(YOUR INSTRUCTIONS)
Rewrite the lines starting at the one containing "1731x737 pixels." and ending at the one containing "Action: coord(445,686)", renaming "thumbnail" to "preview". Leave everything else in those lines unchanged.

(Records from a data source)
==*==
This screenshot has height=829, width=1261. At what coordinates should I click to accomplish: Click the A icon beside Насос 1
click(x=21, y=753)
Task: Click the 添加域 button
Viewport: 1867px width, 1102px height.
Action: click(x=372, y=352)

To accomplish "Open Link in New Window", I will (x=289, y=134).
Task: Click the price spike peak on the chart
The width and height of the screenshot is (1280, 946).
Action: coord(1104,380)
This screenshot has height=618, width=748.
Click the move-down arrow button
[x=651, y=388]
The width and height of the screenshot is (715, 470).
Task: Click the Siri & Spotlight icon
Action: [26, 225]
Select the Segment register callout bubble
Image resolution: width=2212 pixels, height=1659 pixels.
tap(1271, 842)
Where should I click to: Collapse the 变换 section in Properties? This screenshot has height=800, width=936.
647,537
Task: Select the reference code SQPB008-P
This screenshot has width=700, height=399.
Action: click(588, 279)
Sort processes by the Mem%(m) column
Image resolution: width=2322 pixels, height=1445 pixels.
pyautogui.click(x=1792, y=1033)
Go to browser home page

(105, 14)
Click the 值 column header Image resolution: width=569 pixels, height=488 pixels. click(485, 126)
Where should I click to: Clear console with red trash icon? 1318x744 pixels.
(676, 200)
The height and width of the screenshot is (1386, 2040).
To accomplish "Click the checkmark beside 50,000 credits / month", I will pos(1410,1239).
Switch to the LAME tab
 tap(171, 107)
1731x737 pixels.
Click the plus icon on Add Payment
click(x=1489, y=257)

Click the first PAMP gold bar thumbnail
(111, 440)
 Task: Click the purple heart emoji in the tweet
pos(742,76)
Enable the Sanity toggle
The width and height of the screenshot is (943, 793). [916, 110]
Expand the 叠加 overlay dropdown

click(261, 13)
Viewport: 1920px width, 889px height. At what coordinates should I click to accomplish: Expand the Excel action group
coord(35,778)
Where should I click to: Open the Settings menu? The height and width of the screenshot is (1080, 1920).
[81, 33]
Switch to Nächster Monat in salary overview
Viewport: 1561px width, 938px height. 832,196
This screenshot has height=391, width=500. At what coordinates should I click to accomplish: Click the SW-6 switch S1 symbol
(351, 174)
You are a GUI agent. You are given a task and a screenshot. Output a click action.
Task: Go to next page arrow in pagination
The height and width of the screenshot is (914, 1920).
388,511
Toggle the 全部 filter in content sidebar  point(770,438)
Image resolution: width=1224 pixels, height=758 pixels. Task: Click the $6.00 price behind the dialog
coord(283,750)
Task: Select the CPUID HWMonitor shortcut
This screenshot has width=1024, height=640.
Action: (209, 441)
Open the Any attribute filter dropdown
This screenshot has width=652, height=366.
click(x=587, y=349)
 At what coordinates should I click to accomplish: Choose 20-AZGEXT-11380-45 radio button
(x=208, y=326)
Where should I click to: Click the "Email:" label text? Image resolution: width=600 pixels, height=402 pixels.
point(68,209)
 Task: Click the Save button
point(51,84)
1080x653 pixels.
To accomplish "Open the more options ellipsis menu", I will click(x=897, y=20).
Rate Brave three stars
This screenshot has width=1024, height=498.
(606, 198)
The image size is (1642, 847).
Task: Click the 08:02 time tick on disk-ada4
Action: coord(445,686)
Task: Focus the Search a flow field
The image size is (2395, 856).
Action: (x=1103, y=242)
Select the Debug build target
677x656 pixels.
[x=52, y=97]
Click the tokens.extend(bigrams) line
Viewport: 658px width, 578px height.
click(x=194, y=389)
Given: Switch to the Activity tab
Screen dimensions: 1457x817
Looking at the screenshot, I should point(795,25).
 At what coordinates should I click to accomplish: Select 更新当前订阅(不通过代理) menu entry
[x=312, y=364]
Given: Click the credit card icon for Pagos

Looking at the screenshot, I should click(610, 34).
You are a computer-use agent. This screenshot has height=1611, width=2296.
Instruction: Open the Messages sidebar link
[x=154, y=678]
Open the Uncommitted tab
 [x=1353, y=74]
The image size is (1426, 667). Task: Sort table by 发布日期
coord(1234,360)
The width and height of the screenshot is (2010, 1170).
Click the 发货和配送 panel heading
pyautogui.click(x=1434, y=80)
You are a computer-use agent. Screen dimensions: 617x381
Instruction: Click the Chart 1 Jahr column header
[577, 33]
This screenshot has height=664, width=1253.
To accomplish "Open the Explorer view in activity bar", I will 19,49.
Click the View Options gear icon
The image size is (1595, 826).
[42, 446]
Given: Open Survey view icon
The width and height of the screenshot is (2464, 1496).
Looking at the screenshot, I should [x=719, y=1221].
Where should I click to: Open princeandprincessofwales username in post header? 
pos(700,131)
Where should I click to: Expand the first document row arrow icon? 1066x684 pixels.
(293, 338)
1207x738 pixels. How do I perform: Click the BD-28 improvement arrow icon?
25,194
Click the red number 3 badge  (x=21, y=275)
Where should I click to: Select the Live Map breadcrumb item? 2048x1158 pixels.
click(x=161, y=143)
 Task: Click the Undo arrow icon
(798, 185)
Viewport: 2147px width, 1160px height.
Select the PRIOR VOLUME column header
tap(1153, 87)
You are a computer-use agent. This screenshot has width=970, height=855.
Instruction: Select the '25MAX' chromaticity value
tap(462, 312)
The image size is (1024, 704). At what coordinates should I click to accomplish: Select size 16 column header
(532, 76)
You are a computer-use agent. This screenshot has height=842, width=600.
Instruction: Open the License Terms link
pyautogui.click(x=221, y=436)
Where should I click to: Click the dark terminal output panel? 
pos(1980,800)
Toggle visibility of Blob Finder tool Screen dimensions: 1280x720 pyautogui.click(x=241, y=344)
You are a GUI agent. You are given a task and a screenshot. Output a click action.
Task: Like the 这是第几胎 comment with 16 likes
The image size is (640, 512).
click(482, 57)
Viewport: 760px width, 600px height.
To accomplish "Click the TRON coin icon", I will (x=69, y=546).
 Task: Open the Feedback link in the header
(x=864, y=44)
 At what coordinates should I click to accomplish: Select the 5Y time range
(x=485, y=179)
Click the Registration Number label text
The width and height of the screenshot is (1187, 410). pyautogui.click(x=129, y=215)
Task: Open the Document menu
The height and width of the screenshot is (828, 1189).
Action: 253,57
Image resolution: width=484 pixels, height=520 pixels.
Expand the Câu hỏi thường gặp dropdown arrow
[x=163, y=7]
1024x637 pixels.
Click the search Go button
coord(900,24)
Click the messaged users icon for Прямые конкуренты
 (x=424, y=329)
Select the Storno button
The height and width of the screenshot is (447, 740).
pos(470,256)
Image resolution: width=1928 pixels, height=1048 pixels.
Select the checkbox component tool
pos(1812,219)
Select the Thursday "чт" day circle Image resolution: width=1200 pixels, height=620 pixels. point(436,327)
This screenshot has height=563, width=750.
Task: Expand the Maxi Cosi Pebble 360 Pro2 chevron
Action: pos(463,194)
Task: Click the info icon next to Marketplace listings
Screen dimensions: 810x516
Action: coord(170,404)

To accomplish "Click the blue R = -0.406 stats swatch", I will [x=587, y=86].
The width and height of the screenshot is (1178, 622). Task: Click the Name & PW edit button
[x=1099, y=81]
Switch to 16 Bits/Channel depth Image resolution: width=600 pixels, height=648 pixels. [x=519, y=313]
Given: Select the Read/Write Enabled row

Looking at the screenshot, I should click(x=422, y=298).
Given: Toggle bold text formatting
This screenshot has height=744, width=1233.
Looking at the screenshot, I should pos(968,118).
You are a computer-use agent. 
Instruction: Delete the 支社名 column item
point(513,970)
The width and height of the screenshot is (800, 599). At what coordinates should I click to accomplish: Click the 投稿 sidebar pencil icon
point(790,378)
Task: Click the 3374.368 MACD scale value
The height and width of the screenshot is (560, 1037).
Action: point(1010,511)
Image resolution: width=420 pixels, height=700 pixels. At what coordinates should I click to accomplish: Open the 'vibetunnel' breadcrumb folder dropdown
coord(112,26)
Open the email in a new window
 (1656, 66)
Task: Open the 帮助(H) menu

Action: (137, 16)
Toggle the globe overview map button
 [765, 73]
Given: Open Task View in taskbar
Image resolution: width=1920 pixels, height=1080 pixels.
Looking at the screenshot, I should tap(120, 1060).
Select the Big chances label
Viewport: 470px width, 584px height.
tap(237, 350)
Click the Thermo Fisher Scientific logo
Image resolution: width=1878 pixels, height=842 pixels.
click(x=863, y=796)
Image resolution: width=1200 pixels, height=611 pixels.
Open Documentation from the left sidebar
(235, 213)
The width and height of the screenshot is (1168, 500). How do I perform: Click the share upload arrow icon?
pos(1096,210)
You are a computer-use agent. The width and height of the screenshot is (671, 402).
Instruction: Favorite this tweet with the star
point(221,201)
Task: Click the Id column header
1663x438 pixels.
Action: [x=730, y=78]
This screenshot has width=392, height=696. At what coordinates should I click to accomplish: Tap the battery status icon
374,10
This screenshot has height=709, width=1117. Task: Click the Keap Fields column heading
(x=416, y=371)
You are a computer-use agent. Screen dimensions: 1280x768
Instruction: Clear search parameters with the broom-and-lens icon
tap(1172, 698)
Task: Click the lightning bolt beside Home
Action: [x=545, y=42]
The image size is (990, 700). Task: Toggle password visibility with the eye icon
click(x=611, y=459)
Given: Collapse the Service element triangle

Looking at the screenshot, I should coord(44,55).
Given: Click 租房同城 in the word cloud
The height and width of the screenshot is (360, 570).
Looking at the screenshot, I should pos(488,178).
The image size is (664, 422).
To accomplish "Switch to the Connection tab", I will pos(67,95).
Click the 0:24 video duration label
==*==
(SOLUTION FOR THIS PROBLEM)
1731x737 pixels.
Click the plus icon on Add Payment
click(x=1489, y=257)

Click the first PAMP gold bar preview
(111, 440)
 Task: Click the purple heart emoji in the tweet
pos(742,76)
Enable the Sanity toggle
The width and height of the screenshot is (943, 793). [916, 110]
Expand the 叠加 overlay dropdown

click(261, 13)
Viewport: 1920px width, 889px height. At what coordinates should I click to accomplish: Expand the Excel action group
coord(35,778)
Where should I click to: Open the Settings menu? The height and width of the screenshot is (1080, 1920).
[81, 33]
Switch to Nächster Monat in salary overview
Viewport: 1561px width, 938px height. 832,196
This screenshot has height=391, width=500. At what coordinates should I click to accomplish: Click the SW-6 switch S1 symbol
(351, 174)
You are a GUI agent. You are given a task and a screenshot. Output a click action.
Task: Go to next page arrow in pagination
The height and width of the screenshot is (914, 1920).
388,511
Toggle the 全部 filter in content sidebar  point(770,438)
Image resolution: width=1224 pixels, height=758 pixels. Task: Click the $6.00 price behind the dialog
coord(283,750)
Task: Select the CPUID HWMonitor shortcut
This screenshot has width=1024, height=640.
Action: (209, 441)
Open the Any attribute filter dropdown
This screenshot has width=652, height=366.
click(x=587, y=349)
 At what coordinates should I click to accomplish: Choose 20-AZGEXT-11380-45 radio button
(x=208, y=326)
Where should I click to: Click the "Email:" label text? Image resolution: width=600 pixels, height=402 pixels.
point(68,209)
 Task: Click the Save button
point(51,84)
1080x653 pixels.
To accomplish "Open the more options ellipsis menu", I will click(x=897, y=20).
Rate Brave three stars
This screenshot has width=1024, height=498.
(606, 198)
The image size is (1642, 847).
Task: Click the 08:02 time tick on disk-ada4
Action: coord(445,686)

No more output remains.